» **Passage shown**:
BACKGROUND OF THE INVENTION Field of the Invention

The present invention relates to pattern inspection for an object to be inspected such as a reticle, a reference image used in the pattern inspection, and a manufactured reticle. In particular, the present invention relates to pattern inspection for an object to be inspected used in manufacturing a semiconductor device or a liquid crystal display panel, a reference image used in the pattern inspection, and a manufactured reticle.

In processes of manufacturing a large-scale integrated circuit (LSI), a reduced projection exposure device (stepper) for transferring a circuit pattern uses a reticle (photomask) obtained by enlarging a circuit pattern 4 to 5 times as an original. Demands for completeness of the reticle, i.e., pattern precision, non-defectiveness, and the like are considerably increasing every year. In recent years, pattern transfer is performed at an approximate limiting resolution because of ultra-micropatterning and high-density integration, and a high-precision reticle is one of keys for manufacturing a device. Of these keys, improvement in performance of a pattern inspection for detecting a defect on an ultra-micropattern is necessary for improving short-term development and manufacturing yield of an advanced semiconductor device. In a pattern inspection of a high-precision reticle, a reference image similar to an optical image drawn on a reticle is formed from design data of the reticle, and the optical image is compared with the reference image to detect a defect of a pattern of the reticle. However, since a displacement or a distortion between the optical image and the reference image is generated, the displacement and the distortion need to be corrected. Therefore, a method is known in which an inspection precision is set for every pattern of a reticle to perform pattern inspection (see Japanese Patent Application, Publication No. 2004-191957)

BRIEF SUMMARY OF THE INVENTION

(1) The present invention has an object to appropriately correct a displacement or a distortion between an optical image and a reference image or both the displacement and the distortion by using characteristics of a pattern of an object to be inspected.

(2) The present invention has another object to obtain an image correcting apparatus which can obtain a fine pattern, a pattern inspection apparatus, an image correcting method, or a reticle.

An image correcting apparatus according to an embodiment of the present invention includes: an optical image acquisition unit which acquires an optical image of an object to be inspected; a reference image creation unit which forms a reference image from design data of the object to be inspected; an image correcting unit which performs arithmetic processing to a correction model parameter and the reference image to correct the reference image and to form a corrected reference image; and a correction model parameter identifying unit which uses characteristic data based on characteristics of a pattern of the image of the object to be inspected to calculate the correction model parameter for correcting a displacement or a distortion between the optical image and the reference image or both the displacement and the distortion.

A pattern inspection apparatus according to an embodiment of the present invention includes: an optical image acquisition unit which acquires an optical image of an object to be inspected; a reference image creation unit which forms a reference image from design data; an image correcting unit which performs arithmetic processing to a correction model parameter and the reference image to correct the reference image and to form a corrected reference image; and a correction model parameter identifying unit which uses characteristic data based on characteristics of a pattern of the image of the object to be inspected to calculate the correction model parameter for correcting a displacement or a distortion between the optical image and the reference image or both the displacement and the distortion; and a comparing unit which compares the optical image with the corrected reference image.

» **Record set**:
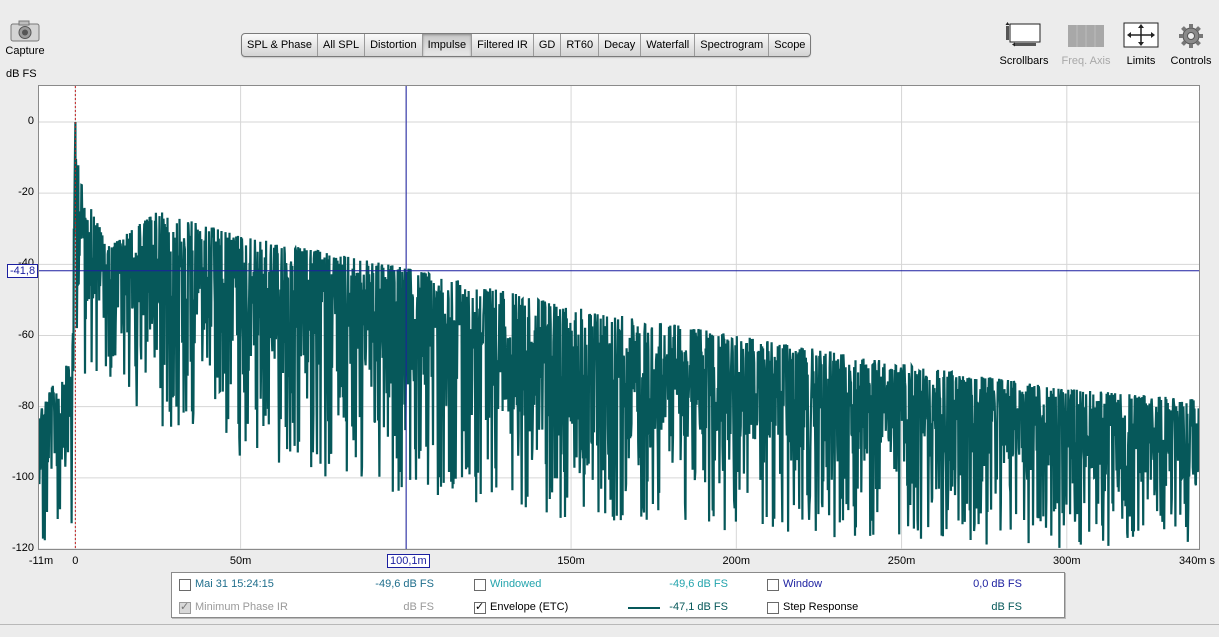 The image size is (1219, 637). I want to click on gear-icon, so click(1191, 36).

...

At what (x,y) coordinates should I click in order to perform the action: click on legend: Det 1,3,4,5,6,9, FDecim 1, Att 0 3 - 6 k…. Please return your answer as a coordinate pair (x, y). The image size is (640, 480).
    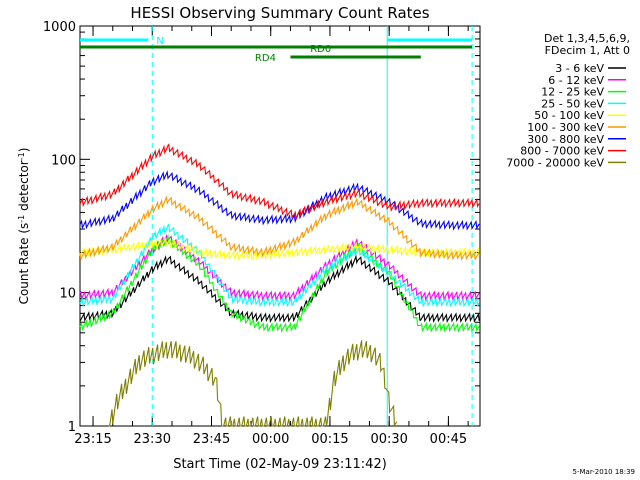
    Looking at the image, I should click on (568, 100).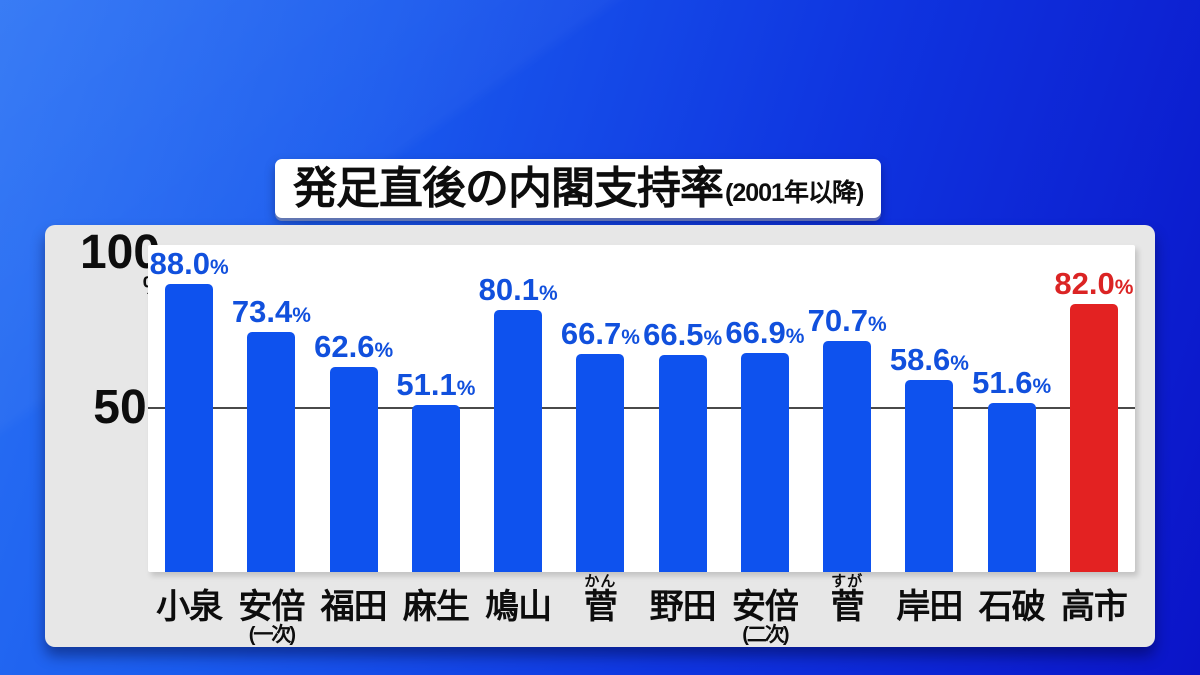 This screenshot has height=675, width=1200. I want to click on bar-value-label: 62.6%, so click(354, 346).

» **Task instructions**:
(a) Output the stretch of the reticle inspection passage from "BRIEF SUMMARY OF" through "or a reticle.", copied word for word.
(b) Answer these questions from the reticle inspection passage, marking each answer to match its question:
(i) By how many times is the circuit pattern enlarged on the reticle used as an original by the stepper?
(ii) Which publication is cited for the method that sets an inspection precision for every pattern of a reticle?
(iii) What does the comparing unit of the pattern inspection apparatus compare?
(c) Extend the reticle inspection passage, beginning right after its final sentence.

» **Answers for the exercise**:
(a)
BRIEF SUMMARY OF THE INVENTION

(1) The present invention has an object to appropriately correct a displacement or a distortion between an optical image and a reference image or both the displacement and the distortion by using characteristics of a pattern of an object to be inspected.

(2) The present invention has another object to obtain an image correcting apparatus which can obtain a fine pattern, a pattern inspection apparatus, an image correcting method, or a reticle.

(b)
(i) 4 to 5 times.
(ii) Japanese Patent Application, Publication No. 2004-191957.
(iii) The optical image with the corrected reference image.

(c)
An image correcting method according to an embodiment of the present invention includes: acquiring an optical image of an object to be inspected; forming a reference image from design data of the object to be inspected; performing arithmetic processing to a correction model parameter and the reference image to correct the reference image and to form a corrected reference image; and using characteristic data based on characteristics of a pattern of the image of the object to be inspected to calculate the correction model parameter for correcting a displacement or a distortion between the optical image and the reference image or both the displacement and the distortion.

A reticle according to an embodiment of the present invention undergoes a pattern inspection that uses characteristic data representing characteristics of a pattern of an image of the reticle to calculate a correction model parameter for correcting a displacement or a distortion between an optical image and a reference image or both the displacement and the distortion, performs arithmetic processing to the correction model parameter and the reference image to calculate a corrected reference image, and compares the optical image with the reference image.

BRIEF DESCRIPTION OF THE SEVERAL VIEWS OF THE DRAWINGS

FIG. 1 is a block diagram of a reference image forming apparatus;

FIG. 2 is a conceptual diagram showing the configuration of a pattern inspection apparatus;

FIG. 3 is a diagram for explaining scanning of a pattern of a reticle;

FIG. 4 is a flow chart for forming a corrected reference image;

FIGS. 5A and 5B are diagrams for explaining characteristic data showing characteristics of a specific pattern; and

FIGS. 6A and 6B are diagrams for explaining characteristic data showing characteristics of another specific pattern.

DETAILED DESCRIPTION OF THE PREFERRED EMBODIMENTS

A reference image forming apparatus, a pattern inspection apparatus, a reference image forming method, a pattern inspecting method, and a reticle according to an embodiment of the present invention will be described below.

(Pattern Inspection Apparatus)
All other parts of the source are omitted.